Elle occupe une fonction presque exclusivement référentielle de communication. Elle permet à un individu d’établir une relation avec un autre individu pour transmettre ou échanger des idées, des connaissances, etc. Elle établit le lien qui permet aux sociétés d’exister et de fonctionner.
On nomme écrivant celui qui écrit en prose, car il se sert des mots comme outil pour transmettre ce qu’il veut dire au contraire d’un écrivain qui utilise l’écriture pour faire ressentir des sensations.
La prose est aussi le code qui sert entre l’émetteur et le récepteur. On lui attribue le plus souvent le style grammatical pour faciliter la compréhension, mais elle est aussi concevable dans le style agrammatical. Par exemple, si je vous dis de manière agrammaticale :« manger, faim, moi, rouge, bonne, pomme » vous comprendrez sommairement le message qui se traduit : « J’ai faim, je vais manger une bonne pomme rouge », de façon grammaticalement correcte.

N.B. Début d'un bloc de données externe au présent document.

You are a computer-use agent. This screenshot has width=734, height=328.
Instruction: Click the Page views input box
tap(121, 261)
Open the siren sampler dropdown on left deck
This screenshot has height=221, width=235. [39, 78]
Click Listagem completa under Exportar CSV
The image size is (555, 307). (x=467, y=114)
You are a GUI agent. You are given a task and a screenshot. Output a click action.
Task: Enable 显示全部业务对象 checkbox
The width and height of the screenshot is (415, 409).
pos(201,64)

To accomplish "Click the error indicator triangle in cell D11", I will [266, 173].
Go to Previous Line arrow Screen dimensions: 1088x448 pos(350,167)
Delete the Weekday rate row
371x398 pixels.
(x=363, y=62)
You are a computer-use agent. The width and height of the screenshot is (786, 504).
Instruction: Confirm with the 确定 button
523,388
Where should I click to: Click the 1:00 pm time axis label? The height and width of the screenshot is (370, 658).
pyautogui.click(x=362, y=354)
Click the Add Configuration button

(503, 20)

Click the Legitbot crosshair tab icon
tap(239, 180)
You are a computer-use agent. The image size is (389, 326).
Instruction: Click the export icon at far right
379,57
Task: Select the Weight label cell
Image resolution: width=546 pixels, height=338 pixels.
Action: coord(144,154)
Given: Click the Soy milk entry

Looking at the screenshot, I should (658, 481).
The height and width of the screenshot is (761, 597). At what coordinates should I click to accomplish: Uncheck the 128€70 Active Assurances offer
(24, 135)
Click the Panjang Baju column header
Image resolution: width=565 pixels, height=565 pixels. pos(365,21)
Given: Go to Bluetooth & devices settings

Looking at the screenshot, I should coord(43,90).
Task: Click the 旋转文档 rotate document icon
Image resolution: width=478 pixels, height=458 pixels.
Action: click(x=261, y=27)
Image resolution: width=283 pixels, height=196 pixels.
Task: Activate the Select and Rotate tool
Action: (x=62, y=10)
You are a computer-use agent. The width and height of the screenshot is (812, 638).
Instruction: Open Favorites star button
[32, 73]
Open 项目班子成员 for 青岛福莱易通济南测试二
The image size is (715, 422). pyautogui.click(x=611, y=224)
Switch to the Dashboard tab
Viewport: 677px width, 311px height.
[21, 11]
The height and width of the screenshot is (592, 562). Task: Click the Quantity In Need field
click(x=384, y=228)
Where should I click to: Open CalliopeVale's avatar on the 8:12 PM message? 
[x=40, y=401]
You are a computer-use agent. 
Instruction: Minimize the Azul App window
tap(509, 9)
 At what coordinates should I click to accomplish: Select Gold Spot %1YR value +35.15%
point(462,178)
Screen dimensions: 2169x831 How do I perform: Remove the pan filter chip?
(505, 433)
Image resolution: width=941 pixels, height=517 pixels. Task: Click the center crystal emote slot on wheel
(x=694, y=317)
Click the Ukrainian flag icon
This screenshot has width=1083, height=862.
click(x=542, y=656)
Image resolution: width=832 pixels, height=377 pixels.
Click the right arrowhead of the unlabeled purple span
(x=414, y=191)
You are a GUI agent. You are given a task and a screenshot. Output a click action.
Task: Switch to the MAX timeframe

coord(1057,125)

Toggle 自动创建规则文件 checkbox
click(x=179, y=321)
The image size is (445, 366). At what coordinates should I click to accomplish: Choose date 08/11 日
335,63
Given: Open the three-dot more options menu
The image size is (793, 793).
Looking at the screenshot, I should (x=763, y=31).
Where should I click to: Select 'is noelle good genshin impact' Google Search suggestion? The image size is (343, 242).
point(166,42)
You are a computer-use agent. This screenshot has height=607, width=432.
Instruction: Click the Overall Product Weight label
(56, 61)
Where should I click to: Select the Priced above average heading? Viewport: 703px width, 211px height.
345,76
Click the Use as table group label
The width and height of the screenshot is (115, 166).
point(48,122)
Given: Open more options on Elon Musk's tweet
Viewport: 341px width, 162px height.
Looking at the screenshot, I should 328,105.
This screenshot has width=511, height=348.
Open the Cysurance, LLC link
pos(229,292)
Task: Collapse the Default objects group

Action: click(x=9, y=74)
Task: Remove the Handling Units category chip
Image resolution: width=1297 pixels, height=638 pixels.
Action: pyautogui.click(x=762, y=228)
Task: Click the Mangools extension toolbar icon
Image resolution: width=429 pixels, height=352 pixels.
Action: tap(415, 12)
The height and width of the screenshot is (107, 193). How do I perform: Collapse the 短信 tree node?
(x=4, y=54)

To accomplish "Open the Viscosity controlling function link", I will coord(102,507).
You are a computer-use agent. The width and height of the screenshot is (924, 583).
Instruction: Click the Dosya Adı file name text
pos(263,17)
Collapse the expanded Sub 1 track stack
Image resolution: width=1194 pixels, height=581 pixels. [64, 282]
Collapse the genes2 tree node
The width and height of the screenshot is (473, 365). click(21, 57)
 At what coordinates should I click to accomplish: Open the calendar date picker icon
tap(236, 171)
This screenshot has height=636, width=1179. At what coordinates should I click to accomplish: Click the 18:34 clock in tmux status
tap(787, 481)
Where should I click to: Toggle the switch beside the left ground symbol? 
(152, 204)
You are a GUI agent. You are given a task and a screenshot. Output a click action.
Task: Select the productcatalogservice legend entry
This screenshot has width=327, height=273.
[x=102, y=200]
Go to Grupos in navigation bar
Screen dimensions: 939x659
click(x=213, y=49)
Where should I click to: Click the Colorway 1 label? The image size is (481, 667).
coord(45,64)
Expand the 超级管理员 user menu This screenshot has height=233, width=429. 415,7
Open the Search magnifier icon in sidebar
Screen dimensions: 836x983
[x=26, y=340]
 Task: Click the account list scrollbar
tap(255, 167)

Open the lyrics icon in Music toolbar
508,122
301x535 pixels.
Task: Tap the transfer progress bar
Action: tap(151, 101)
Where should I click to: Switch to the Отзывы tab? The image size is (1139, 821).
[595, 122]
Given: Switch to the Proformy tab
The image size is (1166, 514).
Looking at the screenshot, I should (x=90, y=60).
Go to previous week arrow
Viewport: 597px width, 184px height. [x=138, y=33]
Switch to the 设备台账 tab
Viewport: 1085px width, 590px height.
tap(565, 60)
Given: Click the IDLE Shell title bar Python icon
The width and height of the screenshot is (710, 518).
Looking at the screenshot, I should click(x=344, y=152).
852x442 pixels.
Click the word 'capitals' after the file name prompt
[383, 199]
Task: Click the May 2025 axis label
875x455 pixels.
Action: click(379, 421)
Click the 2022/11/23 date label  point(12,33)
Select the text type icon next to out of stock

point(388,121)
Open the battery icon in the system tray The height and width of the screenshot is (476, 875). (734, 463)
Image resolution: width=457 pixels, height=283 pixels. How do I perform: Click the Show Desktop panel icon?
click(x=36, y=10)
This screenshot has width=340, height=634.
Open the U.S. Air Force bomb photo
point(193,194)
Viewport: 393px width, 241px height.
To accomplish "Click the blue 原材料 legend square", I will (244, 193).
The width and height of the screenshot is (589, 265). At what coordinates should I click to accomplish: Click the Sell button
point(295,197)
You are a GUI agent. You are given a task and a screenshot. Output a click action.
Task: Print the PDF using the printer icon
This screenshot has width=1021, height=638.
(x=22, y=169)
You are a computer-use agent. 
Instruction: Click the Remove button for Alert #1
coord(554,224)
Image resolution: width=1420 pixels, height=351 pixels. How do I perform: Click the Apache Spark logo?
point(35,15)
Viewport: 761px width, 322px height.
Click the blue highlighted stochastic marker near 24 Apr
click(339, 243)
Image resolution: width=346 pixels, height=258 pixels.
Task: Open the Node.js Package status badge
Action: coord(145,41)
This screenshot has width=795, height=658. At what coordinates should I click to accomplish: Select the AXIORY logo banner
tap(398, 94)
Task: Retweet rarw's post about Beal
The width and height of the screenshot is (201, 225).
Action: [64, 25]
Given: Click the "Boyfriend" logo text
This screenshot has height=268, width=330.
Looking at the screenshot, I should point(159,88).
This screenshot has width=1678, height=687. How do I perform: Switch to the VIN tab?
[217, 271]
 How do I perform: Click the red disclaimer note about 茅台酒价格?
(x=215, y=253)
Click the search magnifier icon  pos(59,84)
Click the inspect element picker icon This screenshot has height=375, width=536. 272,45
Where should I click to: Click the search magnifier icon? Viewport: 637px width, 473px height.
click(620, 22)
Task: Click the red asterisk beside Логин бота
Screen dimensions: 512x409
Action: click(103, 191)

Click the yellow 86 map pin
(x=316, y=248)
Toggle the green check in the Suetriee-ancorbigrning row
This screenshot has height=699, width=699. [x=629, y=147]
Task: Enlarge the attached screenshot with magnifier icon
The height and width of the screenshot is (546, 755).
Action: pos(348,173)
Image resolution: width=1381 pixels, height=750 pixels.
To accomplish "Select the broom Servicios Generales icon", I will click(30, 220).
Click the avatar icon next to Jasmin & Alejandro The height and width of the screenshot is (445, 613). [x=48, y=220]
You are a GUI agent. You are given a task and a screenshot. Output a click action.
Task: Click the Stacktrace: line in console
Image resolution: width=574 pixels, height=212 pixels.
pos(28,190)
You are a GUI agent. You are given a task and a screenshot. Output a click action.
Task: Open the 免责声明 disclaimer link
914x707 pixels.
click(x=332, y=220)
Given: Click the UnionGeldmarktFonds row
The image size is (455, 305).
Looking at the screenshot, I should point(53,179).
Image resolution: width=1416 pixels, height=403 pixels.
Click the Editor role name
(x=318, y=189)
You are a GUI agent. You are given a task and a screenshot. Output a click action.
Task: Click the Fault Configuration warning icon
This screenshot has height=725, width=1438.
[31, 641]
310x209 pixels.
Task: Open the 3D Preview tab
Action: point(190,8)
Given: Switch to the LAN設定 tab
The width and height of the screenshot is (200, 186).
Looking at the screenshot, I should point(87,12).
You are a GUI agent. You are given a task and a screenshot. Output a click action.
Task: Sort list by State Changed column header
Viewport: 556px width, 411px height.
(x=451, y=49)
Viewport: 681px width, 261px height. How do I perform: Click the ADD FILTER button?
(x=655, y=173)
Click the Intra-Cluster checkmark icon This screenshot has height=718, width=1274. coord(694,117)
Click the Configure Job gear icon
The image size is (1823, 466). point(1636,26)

De plus, on peut aisément reprendre une même idée et la dire différemment, en changeant les mots et la manière d’expliquer un même concept. Ainsi, lorsque plusieurs professeurs enseignent la même matière, ils le font en utilisant des procédés variés. C’est pourquoi nous pouvons affirmer que : « la prose s’épuise à se dire ».
Ainsi, l’écrivant peut-il adopter un style grammatical ou agrammatical, son message sera toujours compréhensible. Ses lecteurs pourront le répéter dans des mots différents, car la prose a comme fonction la communication et l’échange des pensées.